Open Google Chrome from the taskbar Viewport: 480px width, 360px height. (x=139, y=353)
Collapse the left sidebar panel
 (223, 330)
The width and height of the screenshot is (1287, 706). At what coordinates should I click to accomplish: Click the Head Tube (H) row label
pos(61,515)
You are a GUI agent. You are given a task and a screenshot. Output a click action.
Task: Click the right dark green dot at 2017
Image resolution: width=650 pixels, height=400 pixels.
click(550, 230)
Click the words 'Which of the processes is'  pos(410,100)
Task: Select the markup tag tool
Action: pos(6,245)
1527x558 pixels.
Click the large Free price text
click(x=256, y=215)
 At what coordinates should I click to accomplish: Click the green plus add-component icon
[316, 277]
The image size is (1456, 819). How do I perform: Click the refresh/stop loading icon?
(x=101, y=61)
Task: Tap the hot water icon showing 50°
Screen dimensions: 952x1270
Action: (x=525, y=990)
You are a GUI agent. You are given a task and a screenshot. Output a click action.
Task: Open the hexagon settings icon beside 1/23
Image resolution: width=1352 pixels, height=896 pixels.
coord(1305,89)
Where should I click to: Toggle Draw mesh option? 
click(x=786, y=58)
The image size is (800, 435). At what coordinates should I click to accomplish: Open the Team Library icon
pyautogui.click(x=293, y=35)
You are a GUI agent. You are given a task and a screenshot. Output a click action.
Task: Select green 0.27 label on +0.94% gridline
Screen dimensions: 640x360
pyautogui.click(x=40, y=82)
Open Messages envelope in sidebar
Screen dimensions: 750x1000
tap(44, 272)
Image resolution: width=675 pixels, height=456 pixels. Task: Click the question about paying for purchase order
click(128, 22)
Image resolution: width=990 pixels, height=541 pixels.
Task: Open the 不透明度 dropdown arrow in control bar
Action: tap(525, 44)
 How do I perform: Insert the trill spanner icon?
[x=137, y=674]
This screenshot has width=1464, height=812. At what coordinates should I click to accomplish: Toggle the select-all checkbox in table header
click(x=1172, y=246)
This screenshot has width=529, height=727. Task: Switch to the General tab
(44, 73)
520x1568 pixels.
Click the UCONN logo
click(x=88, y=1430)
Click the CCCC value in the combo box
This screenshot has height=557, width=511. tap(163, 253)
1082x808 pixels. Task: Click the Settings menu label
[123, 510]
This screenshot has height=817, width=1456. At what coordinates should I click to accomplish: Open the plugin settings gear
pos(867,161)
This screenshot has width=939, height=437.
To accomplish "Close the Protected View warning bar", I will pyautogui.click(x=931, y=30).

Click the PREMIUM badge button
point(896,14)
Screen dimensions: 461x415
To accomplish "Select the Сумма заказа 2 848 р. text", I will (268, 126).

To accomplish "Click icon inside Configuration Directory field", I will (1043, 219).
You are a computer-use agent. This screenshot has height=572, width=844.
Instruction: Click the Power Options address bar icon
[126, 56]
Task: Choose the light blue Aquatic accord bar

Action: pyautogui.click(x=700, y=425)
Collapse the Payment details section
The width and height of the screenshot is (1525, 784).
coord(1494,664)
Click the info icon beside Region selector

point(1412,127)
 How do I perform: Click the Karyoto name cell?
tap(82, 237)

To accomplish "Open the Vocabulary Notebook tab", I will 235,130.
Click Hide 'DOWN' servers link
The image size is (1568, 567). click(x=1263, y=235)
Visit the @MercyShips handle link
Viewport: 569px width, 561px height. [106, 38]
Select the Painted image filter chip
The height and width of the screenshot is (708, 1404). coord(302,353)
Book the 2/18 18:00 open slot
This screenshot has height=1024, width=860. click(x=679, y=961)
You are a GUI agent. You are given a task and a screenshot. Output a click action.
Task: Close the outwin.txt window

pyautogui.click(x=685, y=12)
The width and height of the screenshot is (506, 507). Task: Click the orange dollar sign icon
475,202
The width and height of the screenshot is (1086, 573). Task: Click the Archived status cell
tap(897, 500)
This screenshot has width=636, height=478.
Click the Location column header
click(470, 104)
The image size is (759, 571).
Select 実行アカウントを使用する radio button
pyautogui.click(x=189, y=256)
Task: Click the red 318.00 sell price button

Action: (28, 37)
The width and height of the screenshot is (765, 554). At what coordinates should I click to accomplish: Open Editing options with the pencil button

- - - -

◆ PROBLEM TO WORK ON:
Show all lines from the listing above in which "will" appears.

◆ WRITTEN RESPONSE:
To accomplish "Close the Protected View warning bar", I will pyautogui.click(x=931, y=30).
To accomplish "Select the Сумма заказа 2 848 р. text", I will (268, 126).
To accomplish "Click icon inside Configuration Directory field", I will (1043, 219).
To accomplish "Open the Vocabulary Notebook tab", I will 235,130.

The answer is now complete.